Bu ticaret stratejilerini,
19 yaşında Panama'da,
tropik yağmur ormanlarında
yaşarken çalışmaya başladım.
O zamanlarda herkes yeryüzündeki
muazzam çeşitlilikle ilgileniyordu.
Bu muazzam çeşitlilik tropikal
yağmur ormanlarıydı.
Ama ben yer altındaki
karmaşıklıkla ilgilendim.
Ağların mevcut olduğunu
ve önemli olduğunu biliyorduk.
Tekrar ediyorum, önemli derken
gerçekten önemli olduğunu kastediyorum.
Çünkü yeryüzünde gördüğünüz her çeşit
bitki beslenmesinin temeli burası.
Fakat diğer yandan bu ağların
nasıl çalıştığını bilmiyorduk.
İşlevselliklerini bilmiyorduk.
Neden sadece belirli bitkiler
belirli mantarlarla etkileşime giriyordu?

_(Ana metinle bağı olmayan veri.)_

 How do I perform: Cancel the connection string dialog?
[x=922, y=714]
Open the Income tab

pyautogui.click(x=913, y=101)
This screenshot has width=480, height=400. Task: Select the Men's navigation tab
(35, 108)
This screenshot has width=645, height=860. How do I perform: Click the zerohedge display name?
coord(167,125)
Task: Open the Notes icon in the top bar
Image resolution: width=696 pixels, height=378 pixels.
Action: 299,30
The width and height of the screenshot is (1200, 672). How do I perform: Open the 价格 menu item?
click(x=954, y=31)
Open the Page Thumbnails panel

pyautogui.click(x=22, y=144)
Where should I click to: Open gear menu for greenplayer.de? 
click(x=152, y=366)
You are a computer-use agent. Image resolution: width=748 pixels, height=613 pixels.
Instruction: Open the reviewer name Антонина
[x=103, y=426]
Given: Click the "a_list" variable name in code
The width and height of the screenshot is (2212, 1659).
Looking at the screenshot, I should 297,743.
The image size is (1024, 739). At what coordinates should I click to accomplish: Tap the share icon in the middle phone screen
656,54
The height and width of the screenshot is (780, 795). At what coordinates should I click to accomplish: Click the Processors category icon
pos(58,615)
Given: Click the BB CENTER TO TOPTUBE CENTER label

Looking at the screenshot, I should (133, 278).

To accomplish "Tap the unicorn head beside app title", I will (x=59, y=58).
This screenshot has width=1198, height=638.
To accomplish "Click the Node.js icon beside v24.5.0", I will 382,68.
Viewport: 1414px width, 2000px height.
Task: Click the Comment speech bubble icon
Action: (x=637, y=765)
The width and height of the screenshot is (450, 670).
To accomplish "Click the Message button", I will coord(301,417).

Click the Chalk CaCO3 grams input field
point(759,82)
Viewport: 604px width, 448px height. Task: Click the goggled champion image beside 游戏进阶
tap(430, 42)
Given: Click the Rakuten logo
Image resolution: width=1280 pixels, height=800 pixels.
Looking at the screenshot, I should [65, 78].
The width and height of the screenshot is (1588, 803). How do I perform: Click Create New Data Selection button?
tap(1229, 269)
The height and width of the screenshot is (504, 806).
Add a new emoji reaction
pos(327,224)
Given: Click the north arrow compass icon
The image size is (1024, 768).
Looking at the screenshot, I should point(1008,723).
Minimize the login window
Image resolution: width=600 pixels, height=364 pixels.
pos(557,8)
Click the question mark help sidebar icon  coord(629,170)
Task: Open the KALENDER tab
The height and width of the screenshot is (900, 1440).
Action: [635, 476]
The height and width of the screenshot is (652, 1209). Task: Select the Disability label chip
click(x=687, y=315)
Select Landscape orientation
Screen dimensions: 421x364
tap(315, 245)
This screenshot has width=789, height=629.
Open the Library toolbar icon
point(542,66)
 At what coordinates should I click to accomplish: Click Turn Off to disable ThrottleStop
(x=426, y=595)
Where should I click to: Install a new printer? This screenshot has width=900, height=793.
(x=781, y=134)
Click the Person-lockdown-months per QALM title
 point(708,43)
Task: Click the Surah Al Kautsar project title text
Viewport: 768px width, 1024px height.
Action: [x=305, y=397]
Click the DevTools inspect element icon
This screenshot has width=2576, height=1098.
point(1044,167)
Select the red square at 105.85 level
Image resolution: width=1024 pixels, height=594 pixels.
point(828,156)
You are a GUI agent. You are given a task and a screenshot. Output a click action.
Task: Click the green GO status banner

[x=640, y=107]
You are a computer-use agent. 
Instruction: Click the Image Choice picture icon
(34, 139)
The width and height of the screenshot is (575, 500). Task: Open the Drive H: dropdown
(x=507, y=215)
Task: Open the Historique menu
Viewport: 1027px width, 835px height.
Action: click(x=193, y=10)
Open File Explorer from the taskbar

Ne zaman ki kendi grubumu kurdum
işte o zaman bu ticari piyasayla
gerçekten oynamaya başlamıştık.
Görüyorsunuz ki
bu koşulları değiştirecektik.
Güneşte bitki yetiştirerek
iyi bir ticari ortaklık
ya da gölgede bitki yetiştirerek
kötü bir ticari ortaklık kurabilecektik.
Daha sonra bunları mantar
ağıyla birleştirecektik.
Ama mantarların iyi ve kötü ortakları
ayırt etmedeki istikrarı ile karşılaştık.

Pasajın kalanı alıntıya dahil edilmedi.